Arapça عيد (ʿīd) kelimesi 'festival', 'kutlama', 'bayram günü'
veya 'tatil' anlamına gelmektedir. عيد sözcüğü üç kökten (a-y-d) ve "geri
dönmek, iptal etmek, tahakkuk etmek, alışmak, alışkanlıklar, tekrarlamak,
tecrübe edilmek; belirlenmiş zaman veya yer, yıldönümü, bayram günü" kök
anlamlarından oluşur.
Sonuç
İbrahim'in 'tek oğlu' İsmâil'i
kurban olarak sunmasının anısına milyonlarca hacının Zilhicce ayında kurban
kesmek için Mekke'ye gittiği bir gerçektir.
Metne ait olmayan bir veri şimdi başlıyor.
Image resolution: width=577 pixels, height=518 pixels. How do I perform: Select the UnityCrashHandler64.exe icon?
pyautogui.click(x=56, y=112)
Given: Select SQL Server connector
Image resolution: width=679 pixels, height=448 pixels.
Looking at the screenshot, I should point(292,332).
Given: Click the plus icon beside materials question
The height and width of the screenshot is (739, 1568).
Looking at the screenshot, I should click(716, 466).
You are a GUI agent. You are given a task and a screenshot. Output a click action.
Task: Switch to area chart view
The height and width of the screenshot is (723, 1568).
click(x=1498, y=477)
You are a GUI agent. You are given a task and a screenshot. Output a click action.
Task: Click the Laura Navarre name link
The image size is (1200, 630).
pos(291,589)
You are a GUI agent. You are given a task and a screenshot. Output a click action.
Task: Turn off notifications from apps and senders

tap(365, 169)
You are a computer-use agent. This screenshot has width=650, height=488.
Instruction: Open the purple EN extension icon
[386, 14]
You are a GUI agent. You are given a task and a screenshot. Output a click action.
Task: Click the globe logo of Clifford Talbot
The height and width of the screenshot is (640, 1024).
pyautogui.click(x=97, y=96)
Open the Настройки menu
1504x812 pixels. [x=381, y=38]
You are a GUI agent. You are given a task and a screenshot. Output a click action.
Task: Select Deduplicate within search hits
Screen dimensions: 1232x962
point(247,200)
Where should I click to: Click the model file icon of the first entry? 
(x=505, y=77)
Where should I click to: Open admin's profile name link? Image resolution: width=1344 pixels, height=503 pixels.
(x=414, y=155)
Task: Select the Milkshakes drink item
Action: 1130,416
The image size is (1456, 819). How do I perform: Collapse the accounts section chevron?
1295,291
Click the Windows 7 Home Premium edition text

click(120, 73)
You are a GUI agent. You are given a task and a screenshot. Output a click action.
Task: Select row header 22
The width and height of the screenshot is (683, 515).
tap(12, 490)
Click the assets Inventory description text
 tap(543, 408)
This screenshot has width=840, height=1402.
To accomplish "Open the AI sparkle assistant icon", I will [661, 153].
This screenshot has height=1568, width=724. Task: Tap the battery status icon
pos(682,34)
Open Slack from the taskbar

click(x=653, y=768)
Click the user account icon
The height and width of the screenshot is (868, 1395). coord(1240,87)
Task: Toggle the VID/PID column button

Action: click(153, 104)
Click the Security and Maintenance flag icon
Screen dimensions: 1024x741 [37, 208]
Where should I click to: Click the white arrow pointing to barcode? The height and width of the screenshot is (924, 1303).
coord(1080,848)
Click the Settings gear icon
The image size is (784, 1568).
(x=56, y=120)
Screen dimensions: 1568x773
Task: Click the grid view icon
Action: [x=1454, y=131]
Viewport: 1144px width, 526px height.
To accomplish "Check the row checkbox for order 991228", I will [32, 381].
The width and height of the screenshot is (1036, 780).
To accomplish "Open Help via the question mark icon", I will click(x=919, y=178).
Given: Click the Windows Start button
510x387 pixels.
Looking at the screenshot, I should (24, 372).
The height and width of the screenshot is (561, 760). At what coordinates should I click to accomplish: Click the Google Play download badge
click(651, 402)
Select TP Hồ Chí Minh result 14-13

Yüz milyonlarca insan aynı anda kendi memleketlerinde aynı kurbanı kesiyor. Bu
gelenek İslam'ın ortaya çıkışından önce yüzyıllar boyunca süregelmiştir.
Dünyanın hiçbir yerinde, babası İbrahim'in İshak'ı
kurban olarak sunmasını anmak için böyle bir gelenek yoktur.